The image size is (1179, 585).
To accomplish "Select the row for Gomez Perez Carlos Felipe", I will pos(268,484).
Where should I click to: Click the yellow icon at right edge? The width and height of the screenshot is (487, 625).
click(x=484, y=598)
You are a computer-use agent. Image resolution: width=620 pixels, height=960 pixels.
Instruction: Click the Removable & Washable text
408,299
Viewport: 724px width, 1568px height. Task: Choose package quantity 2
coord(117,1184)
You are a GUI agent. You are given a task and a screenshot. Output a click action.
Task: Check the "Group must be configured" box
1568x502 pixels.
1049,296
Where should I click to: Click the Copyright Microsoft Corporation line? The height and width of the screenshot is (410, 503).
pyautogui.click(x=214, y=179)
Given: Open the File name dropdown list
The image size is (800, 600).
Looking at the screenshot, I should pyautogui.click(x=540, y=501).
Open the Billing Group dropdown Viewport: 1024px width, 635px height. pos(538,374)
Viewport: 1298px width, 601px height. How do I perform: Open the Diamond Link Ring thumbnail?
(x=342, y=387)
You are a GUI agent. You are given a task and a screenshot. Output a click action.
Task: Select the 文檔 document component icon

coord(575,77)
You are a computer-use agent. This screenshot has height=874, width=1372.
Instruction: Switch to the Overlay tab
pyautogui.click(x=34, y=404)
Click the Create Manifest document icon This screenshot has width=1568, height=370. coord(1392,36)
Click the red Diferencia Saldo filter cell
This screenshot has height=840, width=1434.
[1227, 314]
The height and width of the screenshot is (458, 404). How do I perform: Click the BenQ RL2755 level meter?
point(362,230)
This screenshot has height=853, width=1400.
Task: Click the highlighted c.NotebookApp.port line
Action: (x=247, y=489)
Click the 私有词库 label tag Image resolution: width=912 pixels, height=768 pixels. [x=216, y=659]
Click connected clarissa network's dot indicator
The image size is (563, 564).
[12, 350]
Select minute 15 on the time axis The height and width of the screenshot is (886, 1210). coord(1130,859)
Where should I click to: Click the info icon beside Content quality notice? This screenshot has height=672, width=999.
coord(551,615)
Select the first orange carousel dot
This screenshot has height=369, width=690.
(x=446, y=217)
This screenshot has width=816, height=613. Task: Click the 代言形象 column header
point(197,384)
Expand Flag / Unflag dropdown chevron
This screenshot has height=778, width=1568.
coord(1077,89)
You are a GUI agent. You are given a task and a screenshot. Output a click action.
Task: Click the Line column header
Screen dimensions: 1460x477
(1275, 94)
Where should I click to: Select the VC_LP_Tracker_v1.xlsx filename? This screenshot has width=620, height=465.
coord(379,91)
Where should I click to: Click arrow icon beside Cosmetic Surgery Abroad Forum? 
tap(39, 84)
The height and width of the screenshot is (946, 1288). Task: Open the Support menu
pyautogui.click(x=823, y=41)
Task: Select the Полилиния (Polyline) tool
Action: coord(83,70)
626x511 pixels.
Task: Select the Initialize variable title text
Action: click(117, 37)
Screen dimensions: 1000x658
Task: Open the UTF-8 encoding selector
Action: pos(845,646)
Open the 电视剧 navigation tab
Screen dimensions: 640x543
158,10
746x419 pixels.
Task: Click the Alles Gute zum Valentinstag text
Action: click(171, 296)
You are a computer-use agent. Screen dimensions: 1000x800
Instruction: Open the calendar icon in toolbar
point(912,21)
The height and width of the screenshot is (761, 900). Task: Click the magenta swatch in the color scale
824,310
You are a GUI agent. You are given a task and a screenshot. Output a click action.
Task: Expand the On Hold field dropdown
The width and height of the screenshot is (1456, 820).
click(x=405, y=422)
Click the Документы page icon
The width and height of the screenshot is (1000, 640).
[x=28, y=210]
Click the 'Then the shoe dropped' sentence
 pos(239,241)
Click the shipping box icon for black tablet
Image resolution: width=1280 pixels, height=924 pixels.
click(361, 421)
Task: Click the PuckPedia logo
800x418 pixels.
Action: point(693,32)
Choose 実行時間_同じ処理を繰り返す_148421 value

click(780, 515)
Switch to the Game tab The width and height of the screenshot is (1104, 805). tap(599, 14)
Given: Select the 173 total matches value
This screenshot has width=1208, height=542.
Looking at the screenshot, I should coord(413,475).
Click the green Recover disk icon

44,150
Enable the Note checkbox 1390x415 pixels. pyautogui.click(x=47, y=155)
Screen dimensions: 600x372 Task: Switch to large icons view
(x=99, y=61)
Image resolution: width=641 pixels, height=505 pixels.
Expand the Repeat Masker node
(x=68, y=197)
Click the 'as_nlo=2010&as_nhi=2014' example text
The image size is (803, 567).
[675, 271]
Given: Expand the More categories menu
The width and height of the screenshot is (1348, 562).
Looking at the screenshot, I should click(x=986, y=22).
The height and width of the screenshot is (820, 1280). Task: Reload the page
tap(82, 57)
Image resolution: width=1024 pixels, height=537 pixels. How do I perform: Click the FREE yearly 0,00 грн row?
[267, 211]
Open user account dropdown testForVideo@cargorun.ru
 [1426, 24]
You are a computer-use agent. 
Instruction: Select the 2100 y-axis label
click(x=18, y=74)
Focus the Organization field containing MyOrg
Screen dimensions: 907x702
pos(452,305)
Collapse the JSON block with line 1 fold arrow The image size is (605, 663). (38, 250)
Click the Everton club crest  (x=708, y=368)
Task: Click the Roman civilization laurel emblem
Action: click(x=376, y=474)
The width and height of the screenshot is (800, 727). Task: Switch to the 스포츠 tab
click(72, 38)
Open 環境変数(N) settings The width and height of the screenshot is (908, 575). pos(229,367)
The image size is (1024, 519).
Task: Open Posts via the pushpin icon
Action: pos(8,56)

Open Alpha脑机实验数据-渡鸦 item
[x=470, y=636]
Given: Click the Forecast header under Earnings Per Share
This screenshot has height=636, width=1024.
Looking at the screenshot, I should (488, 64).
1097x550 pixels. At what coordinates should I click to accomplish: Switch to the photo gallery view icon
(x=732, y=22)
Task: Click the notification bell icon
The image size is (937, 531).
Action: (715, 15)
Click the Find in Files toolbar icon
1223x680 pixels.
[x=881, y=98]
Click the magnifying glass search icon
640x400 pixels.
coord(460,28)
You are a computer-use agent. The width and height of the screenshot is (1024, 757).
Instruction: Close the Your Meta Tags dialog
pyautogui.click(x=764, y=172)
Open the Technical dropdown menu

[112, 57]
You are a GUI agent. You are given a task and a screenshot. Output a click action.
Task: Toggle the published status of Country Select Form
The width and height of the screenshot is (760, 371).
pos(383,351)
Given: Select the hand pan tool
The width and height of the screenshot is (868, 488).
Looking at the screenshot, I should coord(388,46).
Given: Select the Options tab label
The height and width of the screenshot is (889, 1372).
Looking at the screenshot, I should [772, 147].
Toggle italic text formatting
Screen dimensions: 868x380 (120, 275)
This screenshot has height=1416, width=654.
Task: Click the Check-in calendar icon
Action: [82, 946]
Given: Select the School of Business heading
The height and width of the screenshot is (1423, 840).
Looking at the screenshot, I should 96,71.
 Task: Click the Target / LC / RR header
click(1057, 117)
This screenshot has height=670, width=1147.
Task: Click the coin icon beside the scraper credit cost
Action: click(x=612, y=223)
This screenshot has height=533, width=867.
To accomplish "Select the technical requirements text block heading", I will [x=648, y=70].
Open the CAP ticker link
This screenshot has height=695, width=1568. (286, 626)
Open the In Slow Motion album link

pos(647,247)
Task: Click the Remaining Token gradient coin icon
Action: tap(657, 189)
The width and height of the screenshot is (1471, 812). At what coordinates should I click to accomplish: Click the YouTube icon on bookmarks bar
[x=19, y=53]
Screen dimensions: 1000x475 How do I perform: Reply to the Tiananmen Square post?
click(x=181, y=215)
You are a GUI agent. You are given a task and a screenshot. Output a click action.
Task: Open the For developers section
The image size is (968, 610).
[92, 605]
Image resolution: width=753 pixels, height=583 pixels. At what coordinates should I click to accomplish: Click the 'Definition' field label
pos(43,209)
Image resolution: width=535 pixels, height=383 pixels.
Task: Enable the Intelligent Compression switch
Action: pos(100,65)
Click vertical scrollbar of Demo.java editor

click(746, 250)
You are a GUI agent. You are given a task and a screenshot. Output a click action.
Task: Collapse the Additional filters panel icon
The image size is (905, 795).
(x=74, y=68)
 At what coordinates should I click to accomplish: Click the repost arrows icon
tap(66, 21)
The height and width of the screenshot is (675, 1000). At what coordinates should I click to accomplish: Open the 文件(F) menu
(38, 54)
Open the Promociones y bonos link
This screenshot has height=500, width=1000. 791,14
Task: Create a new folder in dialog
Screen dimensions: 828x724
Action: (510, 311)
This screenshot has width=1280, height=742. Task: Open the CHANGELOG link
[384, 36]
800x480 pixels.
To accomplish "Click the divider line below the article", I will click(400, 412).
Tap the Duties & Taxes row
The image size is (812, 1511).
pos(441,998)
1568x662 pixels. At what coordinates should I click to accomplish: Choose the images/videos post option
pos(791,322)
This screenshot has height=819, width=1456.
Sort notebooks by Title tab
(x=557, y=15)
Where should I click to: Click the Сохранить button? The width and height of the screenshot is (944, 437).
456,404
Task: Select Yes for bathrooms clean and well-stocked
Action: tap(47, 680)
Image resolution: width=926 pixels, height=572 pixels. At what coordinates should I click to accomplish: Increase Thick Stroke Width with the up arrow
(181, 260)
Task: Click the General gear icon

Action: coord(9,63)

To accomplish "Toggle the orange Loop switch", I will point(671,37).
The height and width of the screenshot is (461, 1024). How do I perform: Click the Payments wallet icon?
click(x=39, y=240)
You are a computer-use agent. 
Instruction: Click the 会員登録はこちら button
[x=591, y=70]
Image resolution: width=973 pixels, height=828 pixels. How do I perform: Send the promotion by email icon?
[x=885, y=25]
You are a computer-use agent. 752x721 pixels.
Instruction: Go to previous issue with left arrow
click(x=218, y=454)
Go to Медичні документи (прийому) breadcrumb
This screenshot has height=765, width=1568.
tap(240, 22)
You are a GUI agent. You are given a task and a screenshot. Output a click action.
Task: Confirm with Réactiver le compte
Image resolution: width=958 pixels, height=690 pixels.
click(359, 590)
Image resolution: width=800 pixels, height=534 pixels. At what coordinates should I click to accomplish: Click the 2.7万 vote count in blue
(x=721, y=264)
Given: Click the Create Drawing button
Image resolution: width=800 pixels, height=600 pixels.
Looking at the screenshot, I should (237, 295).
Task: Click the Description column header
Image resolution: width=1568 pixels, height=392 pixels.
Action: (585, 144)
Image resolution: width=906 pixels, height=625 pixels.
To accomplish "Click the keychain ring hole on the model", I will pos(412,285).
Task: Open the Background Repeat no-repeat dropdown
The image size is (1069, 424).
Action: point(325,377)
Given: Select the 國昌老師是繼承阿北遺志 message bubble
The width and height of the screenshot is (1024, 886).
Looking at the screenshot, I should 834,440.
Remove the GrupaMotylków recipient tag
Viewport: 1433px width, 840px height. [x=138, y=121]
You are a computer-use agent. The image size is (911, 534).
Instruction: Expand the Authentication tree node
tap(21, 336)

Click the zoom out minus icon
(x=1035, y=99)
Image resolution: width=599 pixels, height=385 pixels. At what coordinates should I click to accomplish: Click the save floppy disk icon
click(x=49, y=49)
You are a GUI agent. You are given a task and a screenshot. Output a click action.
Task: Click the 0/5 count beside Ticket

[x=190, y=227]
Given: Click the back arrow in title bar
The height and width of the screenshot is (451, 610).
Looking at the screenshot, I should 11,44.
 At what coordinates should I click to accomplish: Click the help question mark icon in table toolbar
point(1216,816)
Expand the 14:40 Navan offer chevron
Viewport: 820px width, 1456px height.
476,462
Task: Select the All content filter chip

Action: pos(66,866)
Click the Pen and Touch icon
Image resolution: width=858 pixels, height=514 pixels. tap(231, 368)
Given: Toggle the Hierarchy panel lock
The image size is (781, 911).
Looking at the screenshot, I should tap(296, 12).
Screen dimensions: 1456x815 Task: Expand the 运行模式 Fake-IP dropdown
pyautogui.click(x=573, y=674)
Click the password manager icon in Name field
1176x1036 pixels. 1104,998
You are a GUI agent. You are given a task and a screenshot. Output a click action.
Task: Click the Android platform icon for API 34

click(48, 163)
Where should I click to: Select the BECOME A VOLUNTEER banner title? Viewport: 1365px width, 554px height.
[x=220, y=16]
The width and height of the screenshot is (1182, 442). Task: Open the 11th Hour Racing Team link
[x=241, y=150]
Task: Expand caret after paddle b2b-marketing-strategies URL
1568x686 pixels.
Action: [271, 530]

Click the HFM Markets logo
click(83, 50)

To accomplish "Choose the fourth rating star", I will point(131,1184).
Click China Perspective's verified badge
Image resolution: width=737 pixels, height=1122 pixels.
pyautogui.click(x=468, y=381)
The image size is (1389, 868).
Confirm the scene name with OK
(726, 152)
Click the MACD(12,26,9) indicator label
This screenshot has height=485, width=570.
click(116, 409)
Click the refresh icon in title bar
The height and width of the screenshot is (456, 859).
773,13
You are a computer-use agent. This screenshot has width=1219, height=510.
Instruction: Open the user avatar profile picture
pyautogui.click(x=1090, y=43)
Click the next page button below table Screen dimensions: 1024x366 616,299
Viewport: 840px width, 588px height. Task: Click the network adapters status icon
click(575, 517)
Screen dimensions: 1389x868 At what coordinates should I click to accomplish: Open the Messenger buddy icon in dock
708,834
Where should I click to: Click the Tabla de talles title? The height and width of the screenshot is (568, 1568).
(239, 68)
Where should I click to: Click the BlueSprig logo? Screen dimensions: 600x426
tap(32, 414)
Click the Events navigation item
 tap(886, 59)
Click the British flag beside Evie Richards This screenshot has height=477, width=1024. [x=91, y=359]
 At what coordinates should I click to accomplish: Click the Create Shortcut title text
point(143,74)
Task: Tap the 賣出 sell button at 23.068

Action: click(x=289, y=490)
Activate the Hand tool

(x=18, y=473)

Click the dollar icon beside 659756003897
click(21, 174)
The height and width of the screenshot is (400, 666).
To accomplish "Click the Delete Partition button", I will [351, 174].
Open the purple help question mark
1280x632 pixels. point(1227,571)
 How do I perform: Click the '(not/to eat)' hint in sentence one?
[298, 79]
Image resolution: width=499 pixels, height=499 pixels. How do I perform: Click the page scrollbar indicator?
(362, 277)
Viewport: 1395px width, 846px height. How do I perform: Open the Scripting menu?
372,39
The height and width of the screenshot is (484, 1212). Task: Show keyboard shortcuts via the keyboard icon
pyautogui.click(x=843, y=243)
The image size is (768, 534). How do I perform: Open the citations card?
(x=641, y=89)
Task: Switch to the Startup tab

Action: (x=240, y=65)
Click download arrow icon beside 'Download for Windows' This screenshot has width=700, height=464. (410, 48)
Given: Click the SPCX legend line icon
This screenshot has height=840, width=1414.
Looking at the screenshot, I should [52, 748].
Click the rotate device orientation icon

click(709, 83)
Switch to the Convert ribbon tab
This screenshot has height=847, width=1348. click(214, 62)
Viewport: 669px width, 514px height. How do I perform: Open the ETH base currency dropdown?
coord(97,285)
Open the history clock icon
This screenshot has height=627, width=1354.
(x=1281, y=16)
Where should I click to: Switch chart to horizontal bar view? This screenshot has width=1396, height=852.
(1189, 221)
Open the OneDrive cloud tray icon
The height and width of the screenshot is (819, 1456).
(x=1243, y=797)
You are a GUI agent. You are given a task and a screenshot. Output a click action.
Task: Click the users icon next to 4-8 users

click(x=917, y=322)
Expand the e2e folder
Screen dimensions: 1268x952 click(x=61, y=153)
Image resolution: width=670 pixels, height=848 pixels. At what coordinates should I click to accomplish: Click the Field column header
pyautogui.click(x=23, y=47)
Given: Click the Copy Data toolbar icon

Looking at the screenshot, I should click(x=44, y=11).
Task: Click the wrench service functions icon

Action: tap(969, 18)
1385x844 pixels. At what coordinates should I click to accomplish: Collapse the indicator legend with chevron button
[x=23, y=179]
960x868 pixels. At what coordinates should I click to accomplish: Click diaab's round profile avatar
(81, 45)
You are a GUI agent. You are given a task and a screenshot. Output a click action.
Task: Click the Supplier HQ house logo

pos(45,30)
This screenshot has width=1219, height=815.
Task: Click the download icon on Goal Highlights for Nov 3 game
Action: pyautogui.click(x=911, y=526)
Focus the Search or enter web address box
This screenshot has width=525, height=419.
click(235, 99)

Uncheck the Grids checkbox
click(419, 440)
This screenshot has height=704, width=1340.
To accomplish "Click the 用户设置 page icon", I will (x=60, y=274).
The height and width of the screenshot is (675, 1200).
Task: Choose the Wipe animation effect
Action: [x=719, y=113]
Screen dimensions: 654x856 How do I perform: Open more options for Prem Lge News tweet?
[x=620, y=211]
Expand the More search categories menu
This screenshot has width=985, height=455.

## Aim of the exercise
Take each line above that holds the string "computer" and copy it.

## Response area
You are a computer-use agent. Image resolution: width=620 pixels, height=960 pixels.
You are a computer-use agent. This screenshot has height=874, width=1372.
You are a computer-use agent. Screen dimensions: 1000x800
You are a computer-use agent. 
You are a computer-use agent. The width and height of the screenshot is (1024, 757).
You are a computer-use agent. 
You are a computer-use agent. 752x721 pixels.
You are a computer-use agent. The image size is (911, 534).
You are a computer-use agent. This screenshot has width=1219, height=510.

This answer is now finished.